## EXERCICE
Recopiez fidèlement le passage du document ci-dessous sur le Bluenose, depuis « Ainsi, il y » jusqu'à « de l’Atlantique Nord. » inclus.

## DOCUMENT
○ ○ ○ ○ ○
Ainsi, il y a un siècle, une alliance improbable d’hommes d’affaires, de pêcheurs, de passionnés de voile et de la construction navale lance le Bluenose, long de ses 143 pieds, sur une scène mondiale marquée par des conflits, une pandémie et des changements sociaux et technologiques fondamentaux. Le navire finit par se tailler une réputation grâce à ses victoires inégalées à la course. Mais avant que l’équipage ne puisse concourir, il faut d’abord finir une difficile saison de pêche au large des côtes : il s’agit de la première condition pour participer à l’International Fishermen’s Race (course internationale des pêcheurs), tenue sporadiquement pour couronner la goélette la plus rapide de la flotte de pêche de l’Atlantique Nord.

William Dennis, grand éditeur de journal et sénateur de Halifax, était aux commandes de ces courses. À la lecture d’un article détaillant l’annulation de l’America’s Cup en raison de vents violents, Dennis s’est mis à rire, explique Michael Santos, historien à l’Université de Lynchburg en Virginie. « Il a dit : “Je parie que nos gars à Lunenburg n’auraient pas ce genre de problème.” »
○ ○ ○ ○ ○
## DONNÉES FOURNIES
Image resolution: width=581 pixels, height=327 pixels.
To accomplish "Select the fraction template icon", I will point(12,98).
○ ○ ○ ○ ○
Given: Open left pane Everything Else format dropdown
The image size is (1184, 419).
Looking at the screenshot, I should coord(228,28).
○ ○ ○ ○ ○
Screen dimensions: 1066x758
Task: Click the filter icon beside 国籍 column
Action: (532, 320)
○ ○ ○ ○ ○
## RÉPONSE À L'EXERCICE
Ainsi, il y a un siècle, une alliance improbable d’hommes d’affaires, de pêcheurs, de passionnés de voile et de la construction navale lance le Bluenose, long de ses 143 pieds, sur une scène mondiale marquée par des conflits, une pandémie et des changements sociaux et technologiques fondamentaux. Le navire finit par se tailler une réputation grâce à ses victoires inégalées à la course. Mais avant que l’équipage ne puisse concourir, il faut d’abord finir une difficile saison de pêche au large des côtes : il s’agit de la première condition pour participer à l’International Fishermen’s Race (course internationale des pêcheurs), tenue sporadiquement pour couronner la goélette la plus rapide de la flotte de pêche de l’Atlantique Nord.